Friday, July 22, 2011

In the publishing world

Here's another set of blogs worth checking out for the other prospective authors out there:

D.L. Orton guest posts on Eric Nathan's Pimp My Novel with a humorous reminder that even great authors get rejected - frequently, in fact.  Orton also gives us a numerical estimation on your debut manuscript's statistical chances of being published: Approximately 1 in 15,625.  I never knew, by the way, that agents only manage to sell about 60% of their agented manuscripts to publishers.  It's a tight market out there!  I don't know about you, but I'm not about to give up.  After all, someone has to be that 1.

Jessica Faust offers suggestions on getting through the spam filter if you're requerying an agent after making the revisions he or she suggested.

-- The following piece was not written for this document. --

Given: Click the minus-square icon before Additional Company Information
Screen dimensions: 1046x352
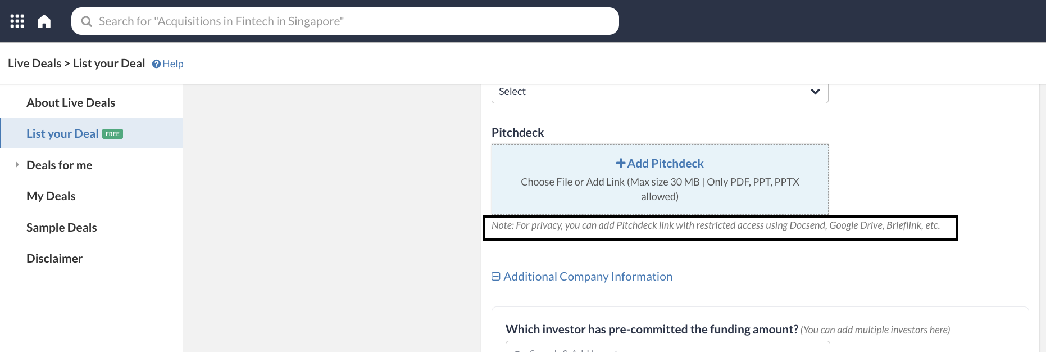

Agent Rachelle Gardner gives advice for pitching and offers a vlog on why agents don't say why they rejected queries.

Ingrid Sundberg (and I really love her hair) talks about alternative plot structures besides the typical Aristotelian story arch (you know, central conflict, obstacles, climax, zombies... all that jazz.  Okay, maybe Aristotle wasn't much for zombies.  His loss.)

Alan Rinzler talks about why, as an author, you should be tweeting.  He also offers tips on what to do on Twitter, in order to build your followers.  (I'm still not tweeting.  I'm afraid my cats might eat me if I do.  The tweet argument is raging - not every agent or editor requires you to get on Twitter.)

Twitter debate: Do you think Twitter is necessary as a writer? Why or why not?


  1. Twitter isn't *necessary* but you *can* reach a wide mass of people in very few words if you are tweeting. It's like taking blogging to 140 characters and being useful and insightful to more than the 10 people who comments on a blog post. It's reach is far more dramatic. :) Just my $.02. :)

  2. Good point! And a big part of the reason that I probably will actually start tweeting (eventually... definitely once I'm published, maybe before that?)